The Act also provides separate tax relief for areas of Texas and Louisiana damaged by recent Hurricane Ike. The legislation provides additional per capita housing credit authority for each of 2008, 2009, and 2010 equal to $16 per year per resident of Brazoria, Chambers, Galveston, Jefferson, and Orange Counties in Texas, and per resident of Calcasieu and Cameron Parishes in Louisiana.
The law also provides Texas and Louisiana with additional tax-exempt bond authority, similar to that for the nine Midwestern states, to finance eligible activities including low-income rental housing. This extra authority, which can also be issued through 2010, is limited to no more than $2,000 times the population of the five previously cited counties in Texas and the two parishes in Louisiana.

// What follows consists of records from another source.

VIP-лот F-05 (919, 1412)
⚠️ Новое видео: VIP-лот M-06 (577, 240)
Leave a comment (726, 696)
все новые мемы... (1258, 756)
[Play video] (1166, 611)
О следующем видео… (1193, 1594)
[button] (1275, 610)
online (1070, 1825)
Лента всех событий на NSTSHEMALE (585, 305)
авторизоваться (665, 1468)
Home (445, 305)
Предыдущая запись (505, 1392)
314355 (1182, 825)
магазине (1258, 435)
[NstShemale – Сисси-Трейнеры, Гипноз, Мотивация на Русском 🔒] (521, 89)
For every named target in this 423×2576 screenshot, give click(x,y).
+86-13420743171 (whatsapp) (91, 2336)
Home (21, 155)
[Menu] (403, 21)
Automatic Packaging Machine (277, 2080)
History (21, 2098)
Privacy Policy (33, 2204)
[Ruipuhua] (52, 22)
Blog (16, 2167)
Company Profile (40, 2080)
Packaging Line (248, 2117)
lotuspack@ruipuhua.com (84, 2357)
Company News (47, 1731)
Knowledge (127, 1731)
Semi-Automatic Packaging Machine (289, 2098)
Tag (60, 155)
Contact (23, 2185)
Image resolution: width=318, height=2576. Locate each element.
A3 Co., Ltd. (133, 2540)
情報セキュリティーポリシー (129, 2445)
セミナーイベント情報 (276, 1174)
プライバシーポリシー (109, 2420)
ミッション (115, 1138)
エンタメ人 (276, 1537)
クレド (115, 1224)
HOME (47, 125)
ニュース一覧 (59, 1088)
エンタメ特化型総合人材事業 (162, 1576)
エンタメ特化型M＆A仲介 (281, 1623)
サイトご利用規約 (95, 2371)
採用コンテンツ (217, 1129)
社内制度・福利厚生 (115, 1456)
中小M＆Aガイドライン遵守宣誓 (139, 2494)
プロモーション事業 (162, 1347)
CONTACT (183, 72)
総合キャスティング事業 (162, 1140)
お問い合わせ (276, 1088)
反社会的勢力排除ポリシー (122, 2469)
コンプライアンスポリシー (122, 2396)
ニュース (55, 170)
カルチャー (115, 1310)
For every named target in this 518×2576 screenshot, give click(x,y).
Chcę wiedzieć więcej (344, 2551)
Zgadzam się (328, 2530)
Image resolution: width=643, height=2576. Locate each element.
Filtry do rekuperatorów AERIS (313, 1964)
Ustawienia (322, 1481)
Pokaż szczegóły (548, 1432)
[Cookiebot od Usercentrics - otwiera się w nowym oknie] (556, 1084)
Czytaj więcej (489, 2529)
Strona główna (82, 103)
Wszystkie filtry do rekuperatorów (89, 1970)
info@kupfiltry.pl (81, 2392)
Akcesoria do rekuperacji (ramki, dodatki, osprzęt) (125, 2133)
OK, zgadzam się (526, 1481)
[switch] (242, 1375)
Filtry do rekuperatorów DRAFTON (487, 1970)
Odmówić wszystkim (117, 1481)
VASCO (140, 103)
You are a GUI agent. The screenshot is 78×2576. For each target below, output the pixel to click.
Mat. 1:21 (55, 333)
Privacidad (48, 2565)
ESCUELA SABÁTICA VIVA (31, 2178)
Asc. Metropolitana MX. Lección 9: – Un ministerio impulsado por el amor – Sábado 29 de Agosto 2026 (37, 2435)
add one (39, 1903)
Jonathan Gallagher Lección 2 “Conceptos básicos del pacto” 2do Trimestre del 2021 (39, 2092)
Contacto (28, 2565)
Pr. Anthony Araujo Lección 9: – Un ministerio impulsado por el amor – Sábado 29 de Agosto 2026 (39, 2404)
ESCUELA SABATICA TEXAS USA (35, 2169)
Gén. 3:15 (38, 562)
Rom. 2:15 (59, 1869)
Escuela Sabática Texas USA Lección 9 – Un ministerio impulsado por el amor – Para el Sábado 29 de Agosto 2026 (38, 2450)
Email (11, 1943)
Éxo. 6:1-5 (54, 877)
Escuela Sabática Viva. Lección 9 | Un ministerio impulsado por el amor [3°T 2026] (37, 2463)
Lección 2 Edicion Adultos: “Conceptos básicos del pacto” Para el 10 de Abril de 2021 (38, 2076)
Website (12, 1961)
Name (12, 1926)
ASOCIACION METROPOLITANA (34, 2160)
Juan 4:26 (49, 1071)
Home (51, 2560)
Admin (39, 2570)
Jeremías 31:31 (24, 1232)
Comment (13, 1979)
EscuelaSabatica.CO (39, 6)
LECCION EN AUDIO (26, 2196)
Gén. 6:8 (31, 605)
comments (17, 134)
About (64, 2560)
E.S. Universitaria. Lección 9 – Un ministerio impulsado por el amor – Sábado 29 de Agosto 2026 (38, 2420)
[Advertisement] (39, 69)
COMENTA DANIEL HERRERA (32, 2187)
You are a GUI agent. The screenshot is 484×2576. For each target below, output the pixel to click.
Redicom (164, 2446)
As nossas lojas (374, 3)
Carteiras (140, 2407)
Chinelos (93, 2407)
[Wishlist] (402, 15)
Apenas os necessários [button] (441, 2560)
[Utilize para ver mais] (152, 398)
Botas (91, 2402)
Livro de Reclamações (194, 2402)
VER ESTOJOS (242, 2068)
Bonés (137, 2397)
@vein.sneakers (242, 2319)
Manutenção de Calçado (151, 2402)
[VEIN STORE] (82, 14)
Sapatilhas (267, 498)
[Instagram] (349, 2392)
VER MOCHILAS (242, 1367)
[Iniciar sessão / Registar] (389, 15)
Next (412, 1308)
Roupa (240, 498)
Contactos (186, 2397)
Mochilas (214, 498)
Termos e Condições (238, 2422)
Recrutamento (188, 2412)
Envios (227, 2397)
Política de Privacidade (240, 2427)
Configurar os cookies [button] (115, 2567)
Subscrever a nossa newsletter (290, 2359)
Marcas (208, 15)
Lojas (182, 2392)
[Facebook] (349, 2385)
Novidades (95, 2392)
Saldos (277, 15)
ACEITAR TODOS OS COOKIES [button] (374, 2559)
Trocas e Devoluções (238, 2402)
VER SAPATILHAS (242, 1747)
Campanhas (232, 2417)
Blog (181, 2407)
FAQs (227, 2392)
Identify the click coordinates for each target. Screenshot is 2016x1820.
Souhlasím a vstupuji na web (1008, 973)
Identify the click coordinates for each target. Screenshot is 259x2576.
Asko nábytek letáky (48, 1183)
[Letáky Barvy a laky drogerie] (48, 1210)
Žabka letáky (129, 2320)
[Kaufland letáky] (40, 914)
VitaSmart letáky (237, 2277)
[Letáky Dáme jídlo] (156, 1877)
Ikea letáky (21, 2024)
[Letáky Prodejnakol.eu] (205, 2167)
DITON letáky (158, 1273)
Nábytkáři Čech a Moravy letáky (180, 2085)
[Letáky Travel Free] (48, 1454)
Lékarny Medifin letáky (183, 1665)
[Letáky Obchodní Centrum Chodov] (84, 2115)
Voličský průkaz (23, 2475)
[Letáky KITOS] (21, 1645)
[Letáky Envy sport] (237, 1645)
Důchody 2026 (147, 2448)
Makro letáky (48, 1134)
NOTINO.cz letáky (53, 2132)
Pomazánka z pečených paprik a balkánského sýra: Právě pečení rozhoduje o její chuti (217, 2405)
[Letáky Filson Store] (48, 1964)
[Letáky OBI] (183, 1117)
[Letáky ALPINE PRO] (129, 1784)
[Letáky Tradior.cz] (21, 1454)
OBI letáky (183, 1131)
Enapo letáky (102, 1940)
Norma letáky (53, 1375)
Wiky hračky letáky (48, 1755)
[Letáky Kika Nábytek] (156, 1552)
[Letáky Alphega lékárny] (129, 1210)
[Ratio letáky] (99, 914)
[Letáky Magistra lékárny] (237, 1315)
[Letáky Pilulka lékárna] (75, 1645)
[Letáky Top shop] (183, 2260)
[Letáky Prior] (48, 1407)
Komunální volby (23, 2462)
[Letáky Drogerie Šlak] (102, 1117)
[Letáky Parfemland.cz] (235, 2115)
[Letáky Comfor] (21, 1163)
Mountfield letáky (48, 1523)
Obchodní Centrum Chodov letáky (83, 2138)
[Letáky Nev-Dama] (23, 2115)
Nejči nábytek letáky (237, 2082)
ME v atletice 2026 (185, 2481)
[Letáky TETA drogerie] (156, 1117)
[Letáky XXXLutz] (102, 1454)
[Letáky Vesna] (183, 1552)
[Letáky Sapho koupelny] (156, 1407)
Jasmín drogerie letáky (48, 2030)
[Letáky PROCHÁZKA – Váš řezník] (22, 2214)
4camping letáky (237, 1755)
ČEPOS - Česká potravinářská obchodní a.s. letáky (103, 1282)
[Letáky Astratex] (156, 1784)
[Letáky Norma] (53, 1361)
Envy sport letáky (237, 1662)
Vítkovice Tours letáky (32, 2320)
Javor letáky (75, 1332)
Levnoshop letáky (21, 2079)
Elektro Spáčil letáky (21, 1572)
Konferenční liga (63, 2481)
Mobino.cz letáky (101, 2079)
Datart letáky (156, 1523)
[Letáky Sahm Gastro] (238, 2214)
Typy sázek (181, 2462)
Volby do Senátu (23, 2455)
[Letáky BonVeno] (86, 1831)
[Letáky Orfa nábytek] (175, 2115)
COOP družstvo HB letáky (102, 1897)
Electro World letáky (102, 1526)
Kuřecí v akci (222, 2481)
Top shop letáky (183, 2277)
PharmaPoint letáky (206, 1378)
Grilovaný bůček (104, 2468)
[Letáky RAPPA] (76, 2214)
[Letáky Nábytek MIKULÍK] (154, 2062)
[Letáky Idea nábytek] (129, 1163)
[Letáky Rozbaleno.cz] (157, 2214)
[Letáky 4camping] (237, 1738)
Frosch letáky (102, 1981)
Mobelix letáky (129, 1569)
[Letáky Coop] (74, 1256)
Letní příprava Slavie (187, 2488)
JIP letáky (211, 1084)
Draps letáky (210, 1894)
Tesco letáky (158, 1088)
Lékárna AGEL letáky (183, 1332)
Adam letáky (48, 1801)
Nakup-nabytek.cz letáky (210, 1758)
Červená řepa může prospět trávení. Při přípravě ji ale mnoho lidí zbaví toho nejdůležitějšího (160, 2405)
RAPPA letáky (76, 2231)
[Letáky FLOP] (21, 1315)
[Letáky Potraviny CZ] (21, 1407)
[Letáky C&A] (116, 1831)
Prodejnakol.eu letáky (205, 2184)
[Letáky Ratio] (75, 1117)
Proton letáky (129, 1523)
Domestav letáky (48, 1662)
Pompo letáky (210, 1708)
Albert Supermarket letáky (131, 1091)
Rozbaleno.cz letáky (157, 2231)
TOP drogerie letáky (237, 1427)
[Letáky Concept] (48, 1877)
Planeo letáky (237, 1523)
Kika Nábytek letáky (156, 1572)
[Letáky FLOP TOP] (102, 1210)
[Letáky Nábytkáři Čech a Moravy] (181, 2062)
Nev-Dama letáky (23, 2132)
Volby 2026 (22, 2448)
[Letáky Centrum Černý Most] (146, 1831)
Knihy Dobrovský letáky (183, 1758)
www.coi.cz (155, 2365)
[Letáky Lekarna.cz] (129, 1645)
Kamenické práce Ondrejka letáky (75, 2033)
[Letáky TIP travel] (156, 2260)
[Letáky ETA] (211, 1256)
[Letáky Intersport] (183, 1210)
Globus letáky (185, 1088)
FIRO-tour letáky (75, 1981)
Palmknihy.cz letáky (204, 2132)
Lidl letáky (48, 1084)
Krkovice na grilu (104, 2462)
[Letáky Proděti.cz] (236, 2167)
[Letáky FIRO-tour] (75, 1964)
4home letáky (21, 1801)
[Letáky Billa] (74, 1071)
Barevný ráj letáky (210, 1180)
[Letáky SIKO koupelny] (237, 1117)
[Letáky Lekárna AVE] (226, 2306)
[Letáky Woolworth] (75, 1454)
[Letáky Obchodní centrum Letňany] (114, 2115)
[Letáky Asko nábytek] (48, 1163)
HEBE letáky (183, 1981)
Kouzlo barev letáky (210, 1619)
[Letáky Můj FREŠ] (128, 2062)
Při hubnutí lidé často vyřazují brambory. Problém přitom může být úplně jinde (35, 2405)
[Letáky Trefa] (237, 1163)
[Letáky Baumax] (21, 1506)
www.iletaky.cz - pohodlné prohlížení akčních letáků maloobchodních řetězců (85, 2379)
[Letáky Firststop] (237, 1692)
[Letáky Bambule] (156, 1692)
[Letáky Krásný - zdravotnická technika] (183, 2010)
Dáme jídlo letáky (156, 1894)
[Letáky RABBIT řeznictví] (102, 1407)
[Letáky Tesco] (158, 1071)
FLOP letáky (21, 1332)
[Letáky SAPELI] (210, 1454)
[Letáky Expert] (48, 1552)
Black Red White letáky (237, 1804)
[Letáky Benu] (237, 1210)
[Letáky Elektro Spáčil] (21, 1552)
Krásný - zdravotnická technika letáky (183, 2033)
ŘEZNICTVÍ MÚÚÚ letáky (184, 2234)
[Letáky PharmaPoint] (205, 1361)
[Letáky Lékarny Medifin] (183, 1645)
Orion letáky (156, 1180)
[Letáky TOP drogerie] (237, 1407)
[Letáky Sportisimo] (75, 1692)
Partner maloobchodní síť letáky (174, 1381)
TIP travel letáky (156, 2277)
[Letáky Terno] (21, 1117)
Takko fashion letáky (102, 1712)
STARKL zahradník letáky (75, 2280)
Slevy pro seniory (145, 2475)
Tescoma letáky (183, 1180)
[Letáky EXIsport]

Finally, the Act contains broader disaster relief tax incentives, available for victims of all federally declared disasters occurring during 2008-2009. These don’t include any additional housing credit or tax-exempt bond authority, but instead deal with certain expenses, net operating losses, bonus depreciation, expensing, and other areas.
Other Provisions
H.R. 1424 also:
- Extends through 2009 the ability to expense environmental remediation costs for brownfields.
- Relaxes certain single-family mortgage bond requirements for Midwestern and national disaster areas.
- Extends through 8/28/09 the federal work opportunity tax credit for persons employed within the Hurricane Katrina core disaster area.
- Provides for a one-year “patch” of the AMT for individual taxpayers.
- Extends through 2009 various special tax incentives for businesses and residents within a designated enterprise zone in the District of Columbia.
- Extends the research and development tax credit.